The Prince George's County School Board, attempting to find alternatives to maintaining surplus property, has transferred nine schools to the county government.
The transfer, which would save the school board $1.6 million in maintenance costs, is part of an effort by the school board to reduce the number of vacant buildings it has held over the years. Since 1967 the board has released five schools to the county and plans to release at least three more early next year.
he buildings will be held for use by the county or they will be deeded, leased or sold during the next few months to municipalities and non-profit organizations.
"We are moving as fast as we can to release these buildings from our responsibility," said Craig Gerhart, staff member for County Executive Winfield M. Kelly Jr., whose office is handling the negotiations in the project.
The surplus schools are the result of the long process of school closings that began earlier this year.

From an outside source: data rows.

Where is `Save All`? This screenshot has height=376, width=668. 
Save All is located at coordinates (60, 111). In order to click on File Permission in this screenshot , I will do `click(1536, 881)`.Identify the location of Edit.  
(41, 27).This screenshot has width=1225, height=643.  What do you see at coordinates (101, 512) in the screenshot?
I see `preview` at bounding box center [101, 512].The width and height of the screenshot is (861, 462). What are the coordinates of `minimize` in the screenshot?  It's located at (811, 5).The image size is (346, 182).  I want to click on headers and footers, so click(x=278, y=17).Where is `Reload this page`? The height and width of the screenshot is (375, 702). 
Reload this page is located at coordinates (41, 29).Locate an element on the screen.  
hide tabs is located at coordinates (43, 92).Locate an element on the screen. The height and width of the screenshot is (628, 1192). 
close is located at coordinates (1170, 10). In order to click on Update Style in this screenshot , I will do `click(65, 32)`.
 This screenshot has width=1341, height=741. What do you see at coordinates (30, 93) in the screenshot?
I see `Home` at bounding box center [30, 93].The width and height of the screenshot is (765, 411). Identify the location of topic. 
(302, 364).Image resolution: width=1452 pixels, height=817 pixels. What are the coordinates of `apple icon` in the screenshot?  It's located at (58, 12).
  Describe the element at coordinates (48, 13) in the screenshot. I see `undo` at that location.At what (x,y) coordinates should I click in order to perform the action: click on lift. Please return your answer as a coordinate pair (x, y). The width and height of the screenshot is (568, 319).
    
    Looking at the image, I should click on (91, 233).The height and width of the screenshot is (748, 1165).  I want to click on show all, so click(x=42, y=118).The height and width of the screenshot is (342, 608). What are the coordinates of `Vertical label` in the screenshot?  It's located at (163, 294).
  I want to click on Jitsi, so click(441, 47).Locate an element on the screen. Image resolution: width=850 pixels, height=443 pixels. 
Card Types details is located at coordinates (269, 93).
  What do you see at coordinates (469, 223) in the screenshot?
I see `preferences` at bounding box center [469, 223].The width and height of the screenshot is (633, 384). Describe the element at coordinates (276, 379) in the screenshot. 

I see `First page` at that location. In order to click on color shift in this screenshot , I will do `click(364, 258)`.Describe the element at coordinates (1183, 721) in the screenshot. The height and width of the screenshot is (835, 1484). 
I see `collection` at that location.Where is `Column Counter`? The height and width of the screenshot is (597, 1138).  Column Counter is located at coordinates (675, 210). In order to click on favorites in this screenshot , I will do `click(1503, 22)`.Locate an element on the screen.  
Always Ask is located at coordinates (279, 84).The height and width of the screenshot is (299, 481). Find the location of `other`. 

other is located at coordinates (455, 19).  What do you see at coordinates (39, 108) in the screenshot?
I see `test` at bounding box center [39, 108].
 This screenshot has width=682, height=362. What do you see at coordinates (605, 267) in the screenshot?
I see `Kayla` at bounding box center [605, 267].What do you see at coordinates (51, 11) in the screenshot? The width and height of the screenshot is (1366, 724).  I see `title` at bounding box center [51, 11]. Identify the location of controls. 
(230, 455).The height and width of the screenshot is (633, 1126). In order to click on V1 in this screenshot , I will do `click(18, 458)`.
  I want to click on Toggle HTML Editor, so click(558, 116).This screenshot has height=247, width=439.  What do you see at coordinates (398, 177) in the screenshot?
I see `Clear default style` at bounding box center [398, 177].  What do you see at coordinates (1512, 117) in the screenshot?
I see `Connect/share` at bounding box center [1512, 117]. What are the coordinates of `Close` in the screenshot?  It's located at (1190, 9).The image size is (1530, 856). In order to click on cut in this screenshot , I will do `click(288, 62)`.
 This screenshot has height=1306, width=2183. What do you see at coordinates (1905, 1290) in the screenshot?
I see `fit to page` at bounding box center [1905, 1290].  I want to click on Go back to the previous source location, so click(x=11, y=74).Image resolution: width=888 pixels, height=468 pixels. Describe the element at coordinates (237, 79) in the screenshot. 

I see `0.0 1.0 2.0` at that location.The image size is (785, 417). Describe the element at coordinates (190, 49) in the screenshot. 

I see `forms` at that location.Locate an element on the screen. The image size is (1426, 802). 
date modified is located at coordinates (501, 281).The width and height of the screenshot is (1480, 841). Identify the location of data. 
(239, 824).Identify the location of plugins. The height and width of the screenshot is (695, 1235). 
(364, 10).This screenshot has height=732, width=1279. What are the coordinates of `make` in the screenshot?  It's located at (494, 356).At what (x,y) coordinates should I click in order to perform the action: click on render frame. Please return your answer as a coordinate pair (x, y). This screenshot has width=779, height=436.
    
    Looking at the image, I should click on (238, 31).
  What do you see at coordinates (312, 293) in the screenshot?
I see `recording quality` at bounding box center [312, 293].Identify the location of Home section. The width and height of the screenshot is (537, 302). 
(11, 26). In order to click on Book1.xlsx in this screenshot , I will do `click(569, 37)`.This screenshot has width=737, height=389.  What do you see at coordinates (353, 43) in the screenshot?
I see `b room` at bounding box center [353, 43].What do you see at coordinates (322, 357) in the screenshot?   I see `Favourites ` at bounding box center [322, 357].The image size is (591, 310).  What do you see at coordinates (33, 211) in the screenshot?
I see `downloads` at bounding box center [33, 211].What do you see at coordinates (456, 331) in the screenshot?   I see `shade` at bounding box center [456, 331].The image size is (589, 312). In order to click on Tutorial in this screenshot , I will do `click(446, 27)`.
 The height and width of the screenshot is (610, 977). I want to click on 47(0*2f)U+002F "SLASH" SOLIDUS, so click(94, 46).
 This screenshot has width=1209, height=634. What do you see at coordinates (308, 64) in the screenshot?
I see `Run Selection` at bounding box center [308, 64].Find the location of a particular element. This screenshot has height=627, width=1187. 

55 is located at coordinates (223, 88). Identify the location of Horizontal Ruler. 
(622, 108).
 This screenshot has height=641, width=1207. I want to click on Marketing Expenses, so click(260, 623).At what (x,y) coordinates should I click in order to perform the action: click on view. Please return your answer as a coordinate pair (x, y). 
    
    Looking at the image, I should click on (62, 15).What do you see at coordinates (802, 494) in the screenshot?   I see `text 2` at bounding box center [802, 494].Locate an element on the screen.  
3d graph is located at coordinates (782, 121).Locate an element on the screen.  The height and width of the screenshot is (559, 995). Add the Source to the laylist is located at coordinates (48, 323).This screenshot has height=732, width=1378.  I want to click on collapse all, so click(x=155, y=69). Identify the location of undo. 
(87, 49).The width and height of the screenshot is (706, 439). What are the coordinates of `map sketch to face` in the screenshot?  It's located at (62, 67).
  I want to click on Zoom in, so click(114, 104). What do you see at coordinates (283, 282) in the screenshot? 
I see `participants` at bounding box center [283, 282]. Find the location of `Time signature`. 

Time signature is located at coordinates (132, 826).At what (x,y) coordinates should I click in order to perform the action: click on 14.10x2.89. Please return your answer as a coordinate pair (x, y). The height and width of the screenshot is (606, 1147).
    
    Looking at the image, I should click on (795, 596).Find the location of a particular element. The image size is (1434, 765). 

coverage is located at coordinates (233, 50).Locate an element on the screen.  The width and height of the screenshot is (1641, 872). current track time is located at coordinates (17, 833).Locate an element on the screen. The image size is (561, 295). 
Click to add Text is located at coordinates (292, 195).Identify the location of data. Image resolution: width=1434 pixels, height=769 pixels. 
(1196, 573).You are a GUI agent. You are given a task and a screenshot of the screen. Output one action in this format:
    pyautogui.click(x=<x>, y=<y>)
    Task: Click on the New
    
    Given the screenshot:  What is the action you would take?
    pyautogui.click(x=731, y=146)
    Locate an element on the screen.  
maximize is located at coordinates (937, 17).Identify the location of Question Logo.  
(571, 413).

Ten schools, three of them on the current surplus list, were ordered closed by the Board of Education this fall as the school system tried to reconcile iis problems of dwindling enrollment throughout the county.
College Park Elementary, Cottage City Special Center and Foxhill Elementary Schools will be transferred for $1 by deed to College Park, Cottage City and Bowie, respectively, with the provision that the property revert back to the county if it is no longer by needed by the municipality.
The Audiovisual Center in Bladensburg, surrounded by commercial and industrial properties, is to be offered for public sale, and the county is negotiating with the United Cerebral Palsy Association of Prince George's County for the lease of Whitehall Elementary for an educational and training center.
The county has not decided on uses for the Bowie Special Center or the Seabrook Center, although suggestions have been made. The county plans to hold, at least temporarily, the Capitol Heights Special Education Resources Center and plans to renovate the Bladensburg Educational Media Center for use as the Bladensburg Branch Library.
Since the announcement last week that the county was going to make the properties available, citizens groups and city councils have been brainstorming to figure out uses for the sites.
Suggestions range from high school vocational students rehabilitating one of the older buildings to "just razing it."
In College Park, where citizens are still fighting the closing of the school in court, a citizens advisory group is talking to the University of Maryland about creating a teaching center for remedial education. Pat Kunniff, chairman of the advisory committee to the city council, said the city would lease the school to the university if an agreement could be reached. "But we have to watch the community impact as far as parking and traffic," Kunniff said. "And the university won't know if they have the funds for the renovations until mid-January. We strongly want to maintain the school grounds as a recreation area."
The group also is discussing alternatives to the university's proposal, including partial and complete renovation of the facility or demolition of the building. Demolition would be strongly opposed, according to several people active in community.
The county wants to pass the fiscal responsibility for renovation and up-keep of the buildings on to the deed holder, according to Gerhart. Charles Moore, city manager of Bowie, said he expects the city would have to pay $150,000 to renovate Foxhill Elementary. The town will use the school for its new city hall and will lease some of it to community groups such as the YMCA, the Bowie Hotline and a senior citizens group.
"We'll be one of the few city halls with such huge hallways and with such low sinks," Moore said. The city also wants the county to raze the Bowie Special Center and deed the land to Bowie for a recreational center.
The Maryland National Capital Park and Planning Commission also would like the site for a recreation center. However, the commission would like to renovate the 60 year old building. This plan would involve county money since staff and renovation costs would have to come from the commission budget.
One of the more innovative ideas to come out of the surplus "send off" is for the Seabrook Center. The community has sent out strong signals of support for using Seabrook as a recreational community center with senior citizen activities, day and evening classes, meeting rooms and office space. However, an alternate proposal would create a county educational program that would allow vocational students to renovate the building for residential use, as part of their technical training, and sell the residence to the public.
There are still legal requirements that must be met before the county actually rids itself of the property, which is costing the county $1,604.30 in maintenance costs each week it keeps the land.
"All nine buildings could be around for quite a while," cautioned Gerhart.